Beyond Meetings: Solutions for the Everyday Worker
At its core, Zoom has long been known for connecting people through virtual meetings. The AI Companion embraces this foundational mission while extending it by enabling users to interconnect communication with every facet of knowledge work.
"The top use case remains meeting summarization," Huang stated.
Summarization continues to be the primary usage pattern, followed by customer support automation via Zoom Virtual Agent and sales enablement tools through Zoom Revenue Accelerator. Huang emphasized that all three features are powered by the same underlying AI Companion platform.
As a conversational workspace interface, the AI Companion now includes a new AI portal that provides centralized access to everything—meeting transcripts and notes, actionable insights, and the ability to proactively orchestrate routine tasks through autonomous actions.
Like other AI chatbots, the assistant allows users to ask questions and receive answers. Building upon this, users can activate a "help me write" mode, transforming the copilot into a document generator capable of analyzing meeting records, files, and other assets to draft reports and polished replies.
Leveraging autonomous retrieval, the assistant can locate information across past meetings, Zoom Workplace notes, and connected third-party applications such as Google Drive and Microsoft OneDrive. Integrations with Gmail and Outlook are set to arrive soon.
Documents can be exported in multiple formats, including Markdown, PDF, Microsoft Word, and Zoom Docs. Upcoming functionality will allow employees to bring documents directly into Zoom Docs for further editing and team collaboration—all while maintaining full access to AI Companion features.
Currently in beta, users also have access to a low-code "personal workflow" designer. Its drag-and-drop interface enables users to build state diagrams comprising triggers, actions, and outcomes executed by AI agents.

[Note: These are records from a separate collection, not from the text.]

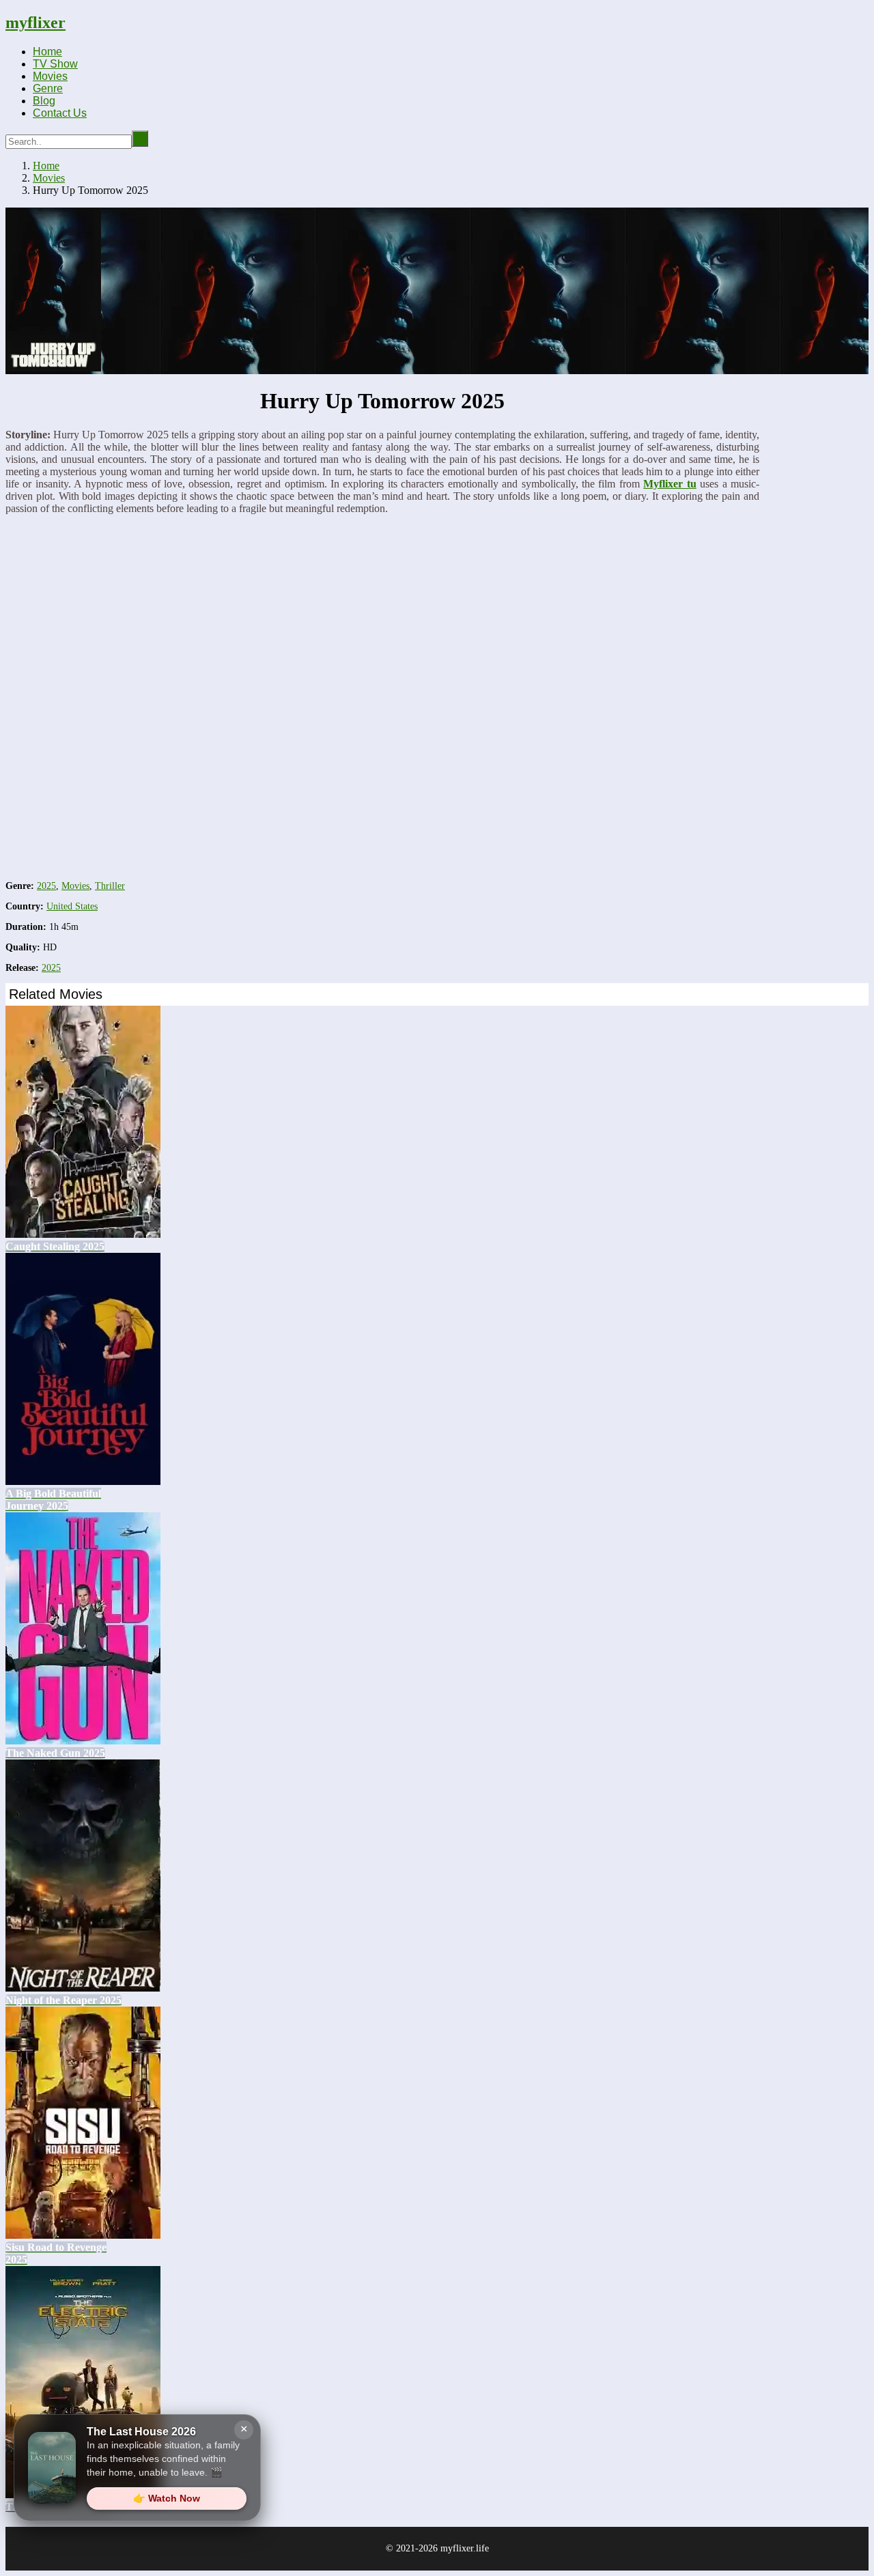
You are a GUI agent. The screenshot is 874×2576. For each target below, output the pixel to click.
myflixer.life (464, 2548)
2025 (46, 886)
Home (47, 51)
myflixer (35, 22)
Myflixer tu (669, 484)
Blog (44, 101)
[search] (140, 138)
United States (72, 906)
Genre (48, 88)
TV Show (55, 64)
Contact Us (60, 113)
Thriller (110, 886)
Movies (50, 76)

"It's like autonomous coding—but made accessible to everyone," Huang said.
For instance, users can design an autonomous workflow that captures recordings and notes from any meeting they’re invited to and automatically converts them into contextualized reports, offering a clear overview of key discussions. This provides an easy way to review past meetings or catch up on sessions they couldn’t attend.
AI Companion 3.0 is available today as part of the paid Zoom Workplace license. It's also offered as a standalone product at $10 per user per month, or at $20 per user per month for a "Custom Companion" version integrated with enterprise knowledge sources. Zoom Basic users receive limited free access—currently capped at approximately three meetings per month.